__WHAT IS BEING ASKED__. Say how many lines in the material below include "computer". The answer is the number alone.

__LISTED ENTRIES__.

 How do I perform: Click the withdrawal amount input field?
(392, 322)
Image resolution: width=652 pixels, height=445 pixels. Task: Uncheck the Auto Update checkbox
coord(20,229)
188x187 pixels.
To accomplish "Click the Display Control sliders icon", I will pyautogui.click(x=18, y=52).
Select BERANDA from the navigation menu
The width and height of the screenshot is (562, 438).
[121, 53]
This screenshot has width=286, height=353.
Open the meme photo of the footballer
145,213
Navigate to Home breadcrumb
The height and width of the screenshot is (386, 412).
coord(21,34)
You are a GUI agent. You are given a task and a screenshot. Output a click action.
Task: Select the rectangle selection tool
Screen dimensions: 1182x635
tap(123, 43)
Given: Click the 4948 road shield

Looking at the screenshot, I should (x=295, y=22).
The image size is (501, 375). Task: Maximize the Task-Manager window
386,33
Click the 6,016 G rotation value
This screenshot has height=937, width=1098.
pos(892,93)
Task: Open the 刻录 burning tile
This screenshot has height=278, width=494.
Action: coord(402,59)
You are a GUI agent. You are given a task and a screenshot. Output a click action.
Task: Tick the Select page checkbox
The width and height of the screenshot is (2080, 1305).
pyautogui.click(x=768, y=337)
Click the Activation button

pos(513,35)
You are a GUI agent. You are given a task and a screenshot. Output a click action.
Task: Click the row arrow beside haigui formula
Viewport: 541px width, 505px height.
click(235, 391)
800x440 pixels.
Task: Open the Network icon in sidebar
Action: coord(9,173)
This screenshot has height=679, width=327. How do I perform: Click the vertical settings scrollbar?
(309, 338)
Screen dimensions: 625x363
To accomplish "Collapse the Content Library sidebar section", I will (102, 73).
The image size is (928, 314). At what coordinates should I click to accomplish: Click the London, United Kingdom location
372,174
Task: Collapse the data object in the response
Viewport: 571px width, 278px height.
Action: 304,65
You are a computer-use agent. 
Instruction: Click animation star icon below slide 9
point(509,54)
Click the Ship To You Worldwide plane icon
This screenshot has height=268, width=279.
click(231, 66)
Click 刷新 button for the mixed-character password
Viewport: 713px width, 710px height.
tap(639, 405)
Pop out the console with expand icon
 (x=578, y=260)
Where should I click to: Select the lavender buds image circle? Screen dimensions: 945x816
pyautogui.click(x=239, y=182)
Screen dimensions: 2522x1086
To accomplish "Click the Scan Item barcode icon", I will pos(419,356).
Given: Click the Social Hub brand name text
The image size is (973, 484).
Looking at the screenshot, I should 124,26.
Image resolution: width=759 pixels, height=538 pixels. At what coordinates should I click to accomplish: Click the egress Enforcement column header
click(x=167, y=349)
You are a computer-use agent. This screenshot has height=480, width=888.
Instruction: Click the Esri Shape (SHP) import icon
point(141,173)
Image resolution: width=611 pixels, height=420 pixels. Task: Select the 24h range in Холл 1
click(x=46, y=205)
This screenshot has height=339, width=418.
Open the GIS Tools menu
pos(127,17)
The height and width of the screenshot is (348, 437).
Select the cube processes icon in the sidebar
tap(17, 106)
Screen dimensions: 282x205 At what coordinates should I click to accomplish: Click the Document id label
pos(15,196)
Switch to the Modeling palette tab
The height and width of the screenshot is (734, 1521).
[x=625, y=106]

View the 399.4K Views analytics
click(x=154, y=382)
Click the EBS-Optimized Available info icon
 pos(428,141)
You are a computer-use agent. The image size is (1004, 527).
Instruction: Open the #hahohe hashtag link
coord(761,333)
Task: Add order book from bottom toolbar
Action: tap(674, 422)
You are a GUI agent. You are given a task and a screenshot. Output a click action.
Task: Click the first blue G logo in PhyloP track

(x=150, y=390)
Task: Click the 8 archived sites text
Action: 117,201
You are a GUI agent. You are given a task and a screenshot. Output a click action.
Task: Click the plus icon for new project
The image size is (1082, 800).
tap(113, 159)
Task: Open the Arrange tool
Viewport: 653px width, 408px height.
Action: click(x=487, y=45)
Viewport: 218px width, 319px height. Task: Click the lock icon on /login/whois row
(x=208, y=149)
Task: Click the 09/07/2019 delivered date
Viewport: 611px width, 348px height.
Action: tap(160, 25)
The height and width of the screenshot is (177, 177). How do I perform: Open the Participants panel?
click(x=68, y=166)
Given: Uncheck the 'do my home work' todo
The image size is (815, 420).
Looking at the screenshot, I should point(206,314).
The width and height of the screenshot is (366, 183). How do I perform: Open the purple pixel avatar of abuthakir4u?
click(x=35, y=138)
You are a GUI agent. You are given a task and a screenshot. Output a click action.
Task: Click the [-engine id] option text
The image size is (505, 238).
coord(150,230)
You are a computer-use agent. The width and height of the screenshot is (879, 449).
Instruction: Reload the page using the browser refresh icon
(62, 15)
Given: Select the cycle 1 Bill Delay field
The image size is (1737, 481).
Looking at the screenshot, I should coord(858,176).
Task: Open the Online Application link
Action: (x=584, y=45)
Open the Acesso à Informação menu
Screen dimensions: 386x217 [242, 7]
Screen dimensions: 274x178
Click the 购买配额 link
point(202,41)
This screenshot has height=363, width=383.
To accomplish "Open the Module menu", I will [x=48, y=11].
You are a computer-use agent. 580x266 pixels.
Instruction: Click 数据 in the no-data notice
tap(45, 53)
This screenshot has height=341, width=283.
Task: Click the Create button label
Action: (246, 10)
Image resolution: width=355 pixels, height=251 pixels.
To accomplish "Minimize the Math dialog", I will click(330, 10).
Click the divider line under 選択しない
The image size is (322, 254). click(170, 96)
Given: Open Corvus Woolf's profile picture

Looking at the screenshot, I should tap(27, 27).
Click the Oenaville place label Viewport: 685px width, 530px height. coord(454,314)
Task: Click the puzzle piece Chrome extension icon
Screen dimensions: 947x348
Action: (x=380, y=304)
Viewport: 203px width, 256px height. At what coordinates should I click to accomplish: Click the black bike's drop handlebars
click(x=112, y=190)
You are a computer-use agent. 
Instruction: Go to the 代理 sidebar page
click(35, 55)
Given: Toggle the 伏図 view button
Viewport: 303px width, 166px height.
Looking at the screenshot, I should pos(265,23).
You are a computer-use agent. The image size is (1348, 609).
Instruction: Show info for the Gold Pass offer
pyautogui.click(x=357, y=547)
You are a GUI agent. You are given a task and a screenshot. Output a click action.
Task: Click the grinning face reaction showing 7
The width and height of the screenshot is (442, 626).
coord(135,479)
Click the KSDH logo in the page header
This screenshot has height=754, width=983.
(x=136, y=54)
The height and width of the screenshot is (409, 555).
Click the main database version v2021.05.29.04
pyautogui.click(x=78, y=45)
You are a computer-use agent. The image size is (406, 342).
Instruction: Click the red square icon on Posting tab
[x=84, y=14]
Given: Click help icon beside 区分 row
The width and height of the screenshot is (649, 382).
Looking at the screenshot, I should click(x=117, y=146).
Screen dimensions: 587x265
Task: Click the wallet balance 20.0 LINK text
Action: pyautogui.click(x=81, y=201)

__REPLY__. 8